In its detailed biography, Wikipedia says Jansch was brought up in Edinburgh, not Glasgow. As a teenager he acquired a guitar and visited a local folk club. Among those he met there was Jill Doyle, Davey Graham’s half sister, “who introduced him to the music of Big Bill Broonzy, Pete Seeger, Brownie McGhee and Woody Guthrie.”

He became a full-time musician and spent two years playing one-night stands in British folk clubs, during which he was influenced by the likes of Martin Carthy and Ian Campbell, as well as Anne Briggs, who taught him songs like Blackwaterside and Reynardine, that he would later use in his solo recording career.

This was the early 1960s, and the age of the hip troubadour was being born. Jansch hitchhiked around Europe from 1963 to 1965, surviving on what he earned as a busker and during the odd performance in bars and cafes. He had married Lynda Campbell, then just 16. This was done mainly to enable her to travel with him, as she was too young to own a passport. She split up with him after two months, and he eventually returned to the UK after catching dysentery in Tangiers.

So what does a talented musician in his early twenties do in the mid-1960s after earning his dues on the road? He cuts a record.

With Dylan and Donovan the most popular pioneers, folk music was the rage in the mid-Sixties, and Wikipedia says Jansch’s first solo album, Bert Jansch, sold 150 000 copies. How did this happy state of affairs occur? Having returned to London, Jansch met engineer and producer Bill Leader. At his home they recorded Jansch’s music on a reel tape recorder – and Leader sold the tape for ₤100 to Transatlantic Records. The album, Bert Jansch – surely the one we first got to hear – was produced directly from that reel tape. Wikipedia says the protest song, Do You Hear Me Now, was popularised by Donovan on his EP Universal Soldier. It is a song I recall well. The album also included Needle Of Death. As with Dononvan, Wikipeidia says Jansch was also sometimes seen as a “British Bob Dylan”, but it notes that Jansch’s work has “always been fundamentally instrument-driven, unlike Dylan’s which is primarily lyric-based”. My sentiments entirely.

Two more albums followed in quick succession – It Don’t Bother Me, which I don’t think I encountered, and the very familiar Jack Orion, which contained his first recording of Blackwaterside which, Wikipeida says, became Black Mountain Side under Led Zeppelin’s watch.

Inevitably, Jansch would meet up in London with John Renbourn, with whom he would share a flat in Kilburn, Davey Graham and, of course, Paul Simon, who was in the UK learning about folk from the people at its source.

The English folk scene must have been at its height, with these and other musicians playing at various London clubs. Wikipedia says Jansch and Renbourn often played together, “developing their own intricate interplay between the two guitars, often referred to as Folk Baroque”. In 1966 they recorded an album, Bert and John, but by 1967 had tired of the late-night folk club routine and became resident musicians at the now defunct Horseshoe pub in Tottenham Court Road. Singers Sandy Denny and Jacqui McShee were also part of the scene, with McShee performing with the two guitarists. Throw in string bassist Danny Thompson and Tery Cox and Pentangle was born.

And in 1968 Jansch married Heather Sewell, who became a well-known sculptor, and inspired several songs for his album of that year, Birthday Blues.

I intend to return to these pivotal albums from the Sixties, but let’s first trace Jansch’s flight path through the ensuing decades.

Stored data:

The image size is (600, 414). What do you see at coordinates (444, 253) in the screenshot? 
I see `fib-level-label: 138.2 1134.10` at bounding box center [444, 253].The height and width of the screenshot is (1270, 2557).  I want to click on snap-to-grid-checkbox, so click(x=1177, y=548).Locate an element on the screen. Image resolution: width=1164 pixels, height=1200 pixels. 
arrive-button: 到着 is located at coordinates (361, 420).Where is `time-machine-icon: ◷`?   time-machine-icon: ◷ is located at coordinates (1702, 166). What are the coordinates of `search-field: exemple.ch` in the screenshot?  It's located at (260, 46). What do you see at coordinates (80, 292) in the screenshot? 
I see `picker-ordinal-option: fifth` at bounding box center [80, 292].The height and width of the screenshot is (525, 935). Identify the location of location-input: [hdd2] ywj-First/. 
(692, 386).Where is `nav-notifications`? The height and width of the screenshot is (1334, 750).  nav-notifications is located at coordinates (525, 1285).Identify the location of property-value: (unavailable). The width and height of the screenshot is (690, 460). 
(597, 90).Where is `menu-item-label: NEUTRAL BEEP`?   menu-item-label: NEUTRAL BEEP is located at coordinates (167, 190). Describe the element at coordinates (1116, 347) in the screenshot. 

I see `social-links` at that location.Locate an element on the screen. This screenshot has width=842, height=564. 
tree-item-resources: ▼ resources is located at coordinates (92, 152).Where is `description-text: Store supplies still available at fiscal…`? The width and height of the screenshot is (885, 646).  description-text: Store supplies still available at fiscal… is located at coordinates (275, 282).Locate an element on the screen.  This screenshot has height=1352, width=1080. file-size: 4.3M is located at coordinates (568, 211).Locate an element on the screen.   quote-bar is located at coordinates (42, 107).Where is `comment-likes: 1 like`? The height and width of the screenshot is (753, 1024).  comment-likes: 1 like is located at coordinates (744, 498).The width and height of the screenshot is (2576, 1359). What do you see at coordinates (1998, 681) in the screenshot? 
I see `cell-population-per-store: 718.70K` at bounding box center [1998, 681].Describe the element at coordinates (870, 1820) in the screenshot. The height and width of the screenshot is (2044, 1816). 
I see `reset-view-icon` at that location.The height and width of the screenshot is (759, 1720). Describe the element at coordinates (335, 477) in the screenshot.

Parts of the exercise:
A. Translate this sentence from the Bert Jansch passage into Spanish: "Jansch hitchhiked around Europe from 1963 to 1965, surviving on what he earned as a busker and during the odd performance in bars and cafes."
B. Go on with the passage about Bert Jansch, picking up right after its last sentence.

Answer section:
A. Jansch recorrió Europa haciendo autostop de 1963 a 1965, sobreviviendo con lo que ganaba como músico callejero y en alguna que otra actuación en bares y cafés.

B.
Between 1968 and 1973, Jansch devoted most of his time to touring with Pentangle and writing songs for their albums. However, he still managed to fit the solo album, Rosemary Lane, in in 1971. Again, Bill Leader recorded the tracks on a portable tape recorder at Jansch’s cottage in Ticehurst, Sussex, over several months.

When Pentange split in 1973, says Wikipedia, Jansch and Heather moved to a farm in Wales, with Bert temporarily withdrawing from the concert circuit. And then, sadly, after two years of farming, Wikipedia says Jansch “left his wife and family and returned to music”, which seems to imply that staying them and doing the music scene was impossible. Maybe any bluesman will tell you the two are mutually exclusive. Bizarrely, they only divorced in 1988.

By the late Seventies, of course, Jansch and Pentangle were largely just happy memories for us, as New Wave music and apartheid-induced military conscription intervened. But for Jansch, the musical struggle would have to continue if he was to survive. I have heard from a mate who quit South Africa to avoid military conscription in the late 1970s, and returned during the UDF-led uprising of the late 1980s, that he encountered Jansch at a club in London in the mid-1980s and he seemed somewhat down and out. Certainly he was no longer a major performer though clearly there would have been diehard fans who’d always support him. So what did become of him as he entered his thirties and forties?

It seems, reading the Wikipedia account, that his life did indeed become a struggle. He cut the album, A Rare Conundrum, in 1977 with a new set of musicians, and then formed the band, Conundrum, which spent six months touring Australia, Japan and the US. After the tour, the group split up, and Jansch recorded Heartbreak in the US with Albert Lee. Certainly, these albums must be collectors’ items, but I was oblivious of their existence.

Jansch’s Avocet album, initially released in Denmark, he rates as among his favourites from his own recordings. But clearly the money wasn’t rolling in, and Bert Jansch’s Guitar Shop in Fulham, which specialised in hand-built guitars, “was not a commercial success and closed after two years”.

Inevitably, there were plans to reform Pentangle. This happened in 1980, and they toured Italy and Australia before Renbourn left in 1983. As personnel changed, Jansch and McShee were left as the only original members.

And, you guessed it, the evil force of alcohol was about to exact its pound of flesh. Wikipedia says Jansch “had always been a heavy drinker”, and in 1987 he became so ill he was rushed to hospital, where a doctor told him to either give up booze or give up on life. He opted for life, and in 1988 together with Rod Clements brought out the album Leather Landerette.

And, as the Nineties rolled along, he continued to perform and record, celebrating his sixtieth birthday in 2003 with a concert at the Queen Elizabeth Hall in London. In 2005, says Wikipedia, he teamed up with Davey Graham for a small number of concerts in the UK. But the tour was postponed to enable Jansch to undergo major heart surgery in late 2005. He recovered and released the album, The Black Swan, in 2006, with Beth Orton and Bevendra Banhart as guests.

In 2006 he received the Mojo Merit Award, where Elton John, another recipient, said he and songwriter Bernie Taupin used to listen to early Jansch albums.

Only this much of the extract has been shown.